[Stored entries]
****
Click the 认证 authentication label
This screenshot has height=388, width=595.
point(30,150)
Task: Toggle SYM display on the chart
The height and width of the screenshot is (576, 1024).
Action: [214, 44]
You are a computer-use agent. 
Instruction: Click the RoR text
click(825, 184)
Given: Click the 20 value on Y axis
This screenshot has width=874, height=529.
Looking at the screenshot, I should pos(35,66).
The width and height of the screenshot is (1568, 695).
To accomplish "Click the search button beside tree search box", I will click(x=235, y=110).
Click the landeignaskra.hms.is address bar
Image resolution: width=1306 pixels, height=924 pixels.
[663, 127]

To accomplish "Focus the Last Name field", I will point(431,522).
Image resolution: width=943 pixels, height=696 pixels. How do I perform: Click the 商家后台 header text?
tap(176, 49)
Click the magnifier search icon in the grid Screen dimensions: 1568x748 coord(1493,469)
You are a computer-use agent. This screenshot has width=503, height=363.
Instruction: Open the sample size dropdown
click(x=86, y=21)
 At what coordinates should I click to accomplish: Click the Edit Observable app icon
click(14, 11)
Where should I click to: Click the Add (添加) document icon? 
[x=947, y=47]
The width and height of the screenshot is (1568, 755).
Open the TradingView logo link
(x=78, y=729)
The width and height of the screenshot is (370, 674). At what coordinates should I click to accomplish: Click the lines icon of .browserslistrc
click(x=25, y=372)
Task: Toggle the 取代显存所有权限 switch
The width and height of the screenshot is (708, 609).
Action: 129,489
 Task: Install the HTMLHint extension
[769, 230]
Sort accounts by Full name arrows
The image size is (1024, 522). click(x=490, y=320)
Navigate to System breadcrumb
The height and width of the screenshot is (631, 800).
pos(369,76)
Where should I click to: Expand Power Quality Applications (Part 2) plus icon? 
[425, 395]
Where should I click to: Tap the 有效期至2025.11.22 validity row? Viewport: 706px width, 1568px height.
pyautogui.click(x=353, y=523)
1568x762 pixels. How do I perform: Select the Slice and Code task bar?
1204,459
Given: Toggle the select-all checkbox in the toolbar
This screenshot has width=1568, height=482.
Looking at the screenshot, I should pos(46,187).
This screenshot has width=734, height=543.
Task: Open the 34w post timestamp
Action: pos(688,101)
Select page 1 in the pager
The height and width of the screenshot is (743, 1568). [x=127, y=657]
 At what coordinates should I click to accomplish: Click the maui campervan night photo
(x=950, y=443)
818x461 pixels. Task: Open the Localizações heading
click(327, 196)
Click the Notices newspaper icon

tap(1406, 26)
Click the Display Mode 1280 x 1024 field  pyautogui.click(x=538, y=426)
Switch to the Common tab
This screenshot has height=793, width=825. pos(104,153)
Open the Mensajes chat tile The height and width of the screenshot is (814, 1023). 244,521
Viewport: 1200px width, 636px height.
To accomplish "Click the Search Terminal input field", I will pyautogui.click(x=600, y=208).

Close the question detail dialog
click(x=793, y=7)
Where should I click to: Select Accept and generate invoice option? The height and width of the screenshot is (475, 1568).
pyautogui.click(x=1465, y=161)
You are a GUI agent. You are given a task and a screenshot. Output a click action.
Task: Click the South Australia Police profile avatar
****
== Problem to solve ==
With the line containing "At what coordinates should I click to accomplish: Click the maui" as the first, output each line through the final line of the entries above, exactly.

== Task output ==
 At what coordinates should I click to accomplish: Click the maui campervan night photo
(x=950, y=443)
818x461 pixels. Task: Open the Localizações heading
click(327, 196)
Click the Notices newspaper icon

tap(1406, 26)
Click the Display Mode 1280 x 1024 field  pyautogui.click(x=538, y=426)
Switch to the Common tab
This screenshot has height=793, width=825. pos(104,153)
Open the Mensajes chat tile The height and width of the screenshot is (814, 1023). 244,521
Viewport: 1200px width, 636px height.
To accomplish "Click the Search Terminal input field", I will pyautogui.click(x=600, y=208).

Close the question detail dialog
click(x=793, y=7)
Where should I click to: Select Accept and generate invoice option? The height and width of the screenshot is (475, 1568).
pyautogui.click(x=1465, y=161)
You are a GUI agent. You are given a task and a screenshot. Output a click action.
Task: Click the South Australia Police profile avatar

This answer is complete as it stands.